I have some panels I made up a long time ago, where I glued canvas to a wood veneer backing.  I am waiting for an order of commercial panels to arrive, so I tried one for the first time in a while.  This is the resulting work.  It shows all right, I guess, but the back is just bare wood.   I sort of like the painting, though.  Ah well!  Perhaps someone else will, too.                           Mike

1 comment:

  1. I'm curious what the advantages and disadvantages are compared to stretched canvases (not sure of the terminology).
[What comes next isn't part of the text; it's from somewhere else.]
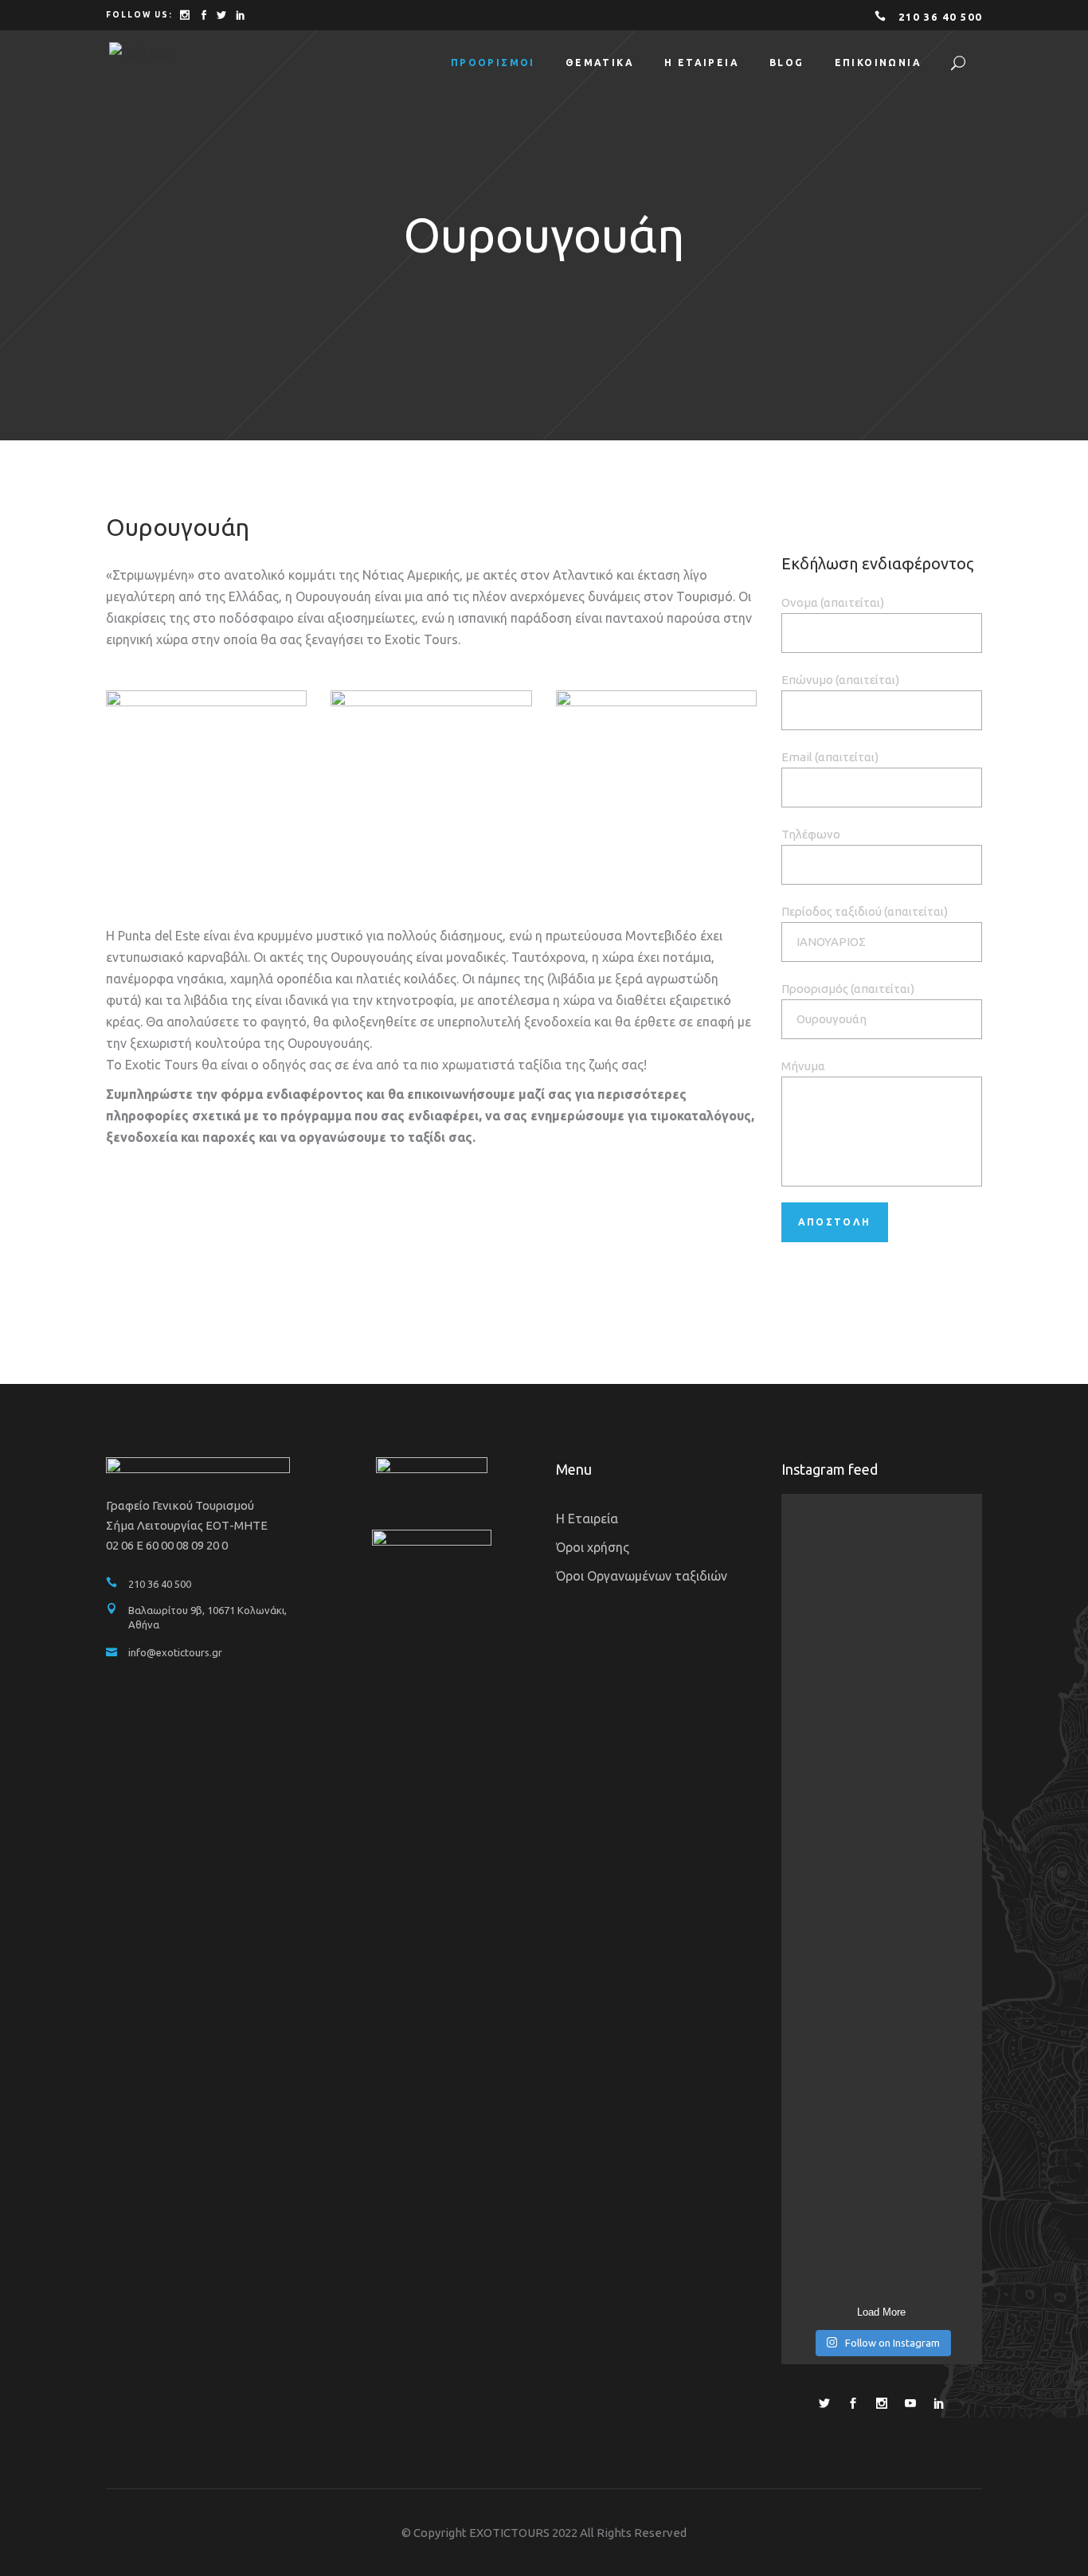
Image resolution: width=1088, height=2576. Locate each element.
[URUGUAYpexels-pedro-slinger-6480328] (206, 778)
I have to admit, from a non-painter's point of view, I kind of like the idea of the bare wood in back, if only because it makes it seem like part of a medieval diptych or triptych.

    Hmmm...and that suddenly makes me wonder what something in your style and subject matter would look like as two or three attached panels as though it were a progression or story or different views of the subject or similar views of different subjects or something along that line? Interesting to think about just because it is so different from the subject matter one normally associates with diptychs and triptychs.

    In any case, painting on panels like that would certainly prevent the type of theft you typically see in crime thrillers where the thief cuts the painting's canvas out of the frame, rolls it up and thrusts it into a satchel slung over his back before the alarm goes off and then jumps out the window to rappel down the remaining thirty-two stories of the skyscraper that he originally climbed fifty-three stories down from the top of to get to the office of the painting’s owner in the first place (and of course as he reaches the ground, he flings off his mask in triumph to reveal that "he" is actually a woman! At which point her supposed partner on the ground knocks her out with a stun gun, grabs the satchel, and takes off for East Timor as the opening credits begin to appear on the screen).

    Ok, ok, sorry for the diversion (it's the mathematician in me I think). Tell me more about the process and differences of painting efforts on a solid surface as opposed to one that give a bit (as I assume the stretched canvas type must do?). Does it affect your technique?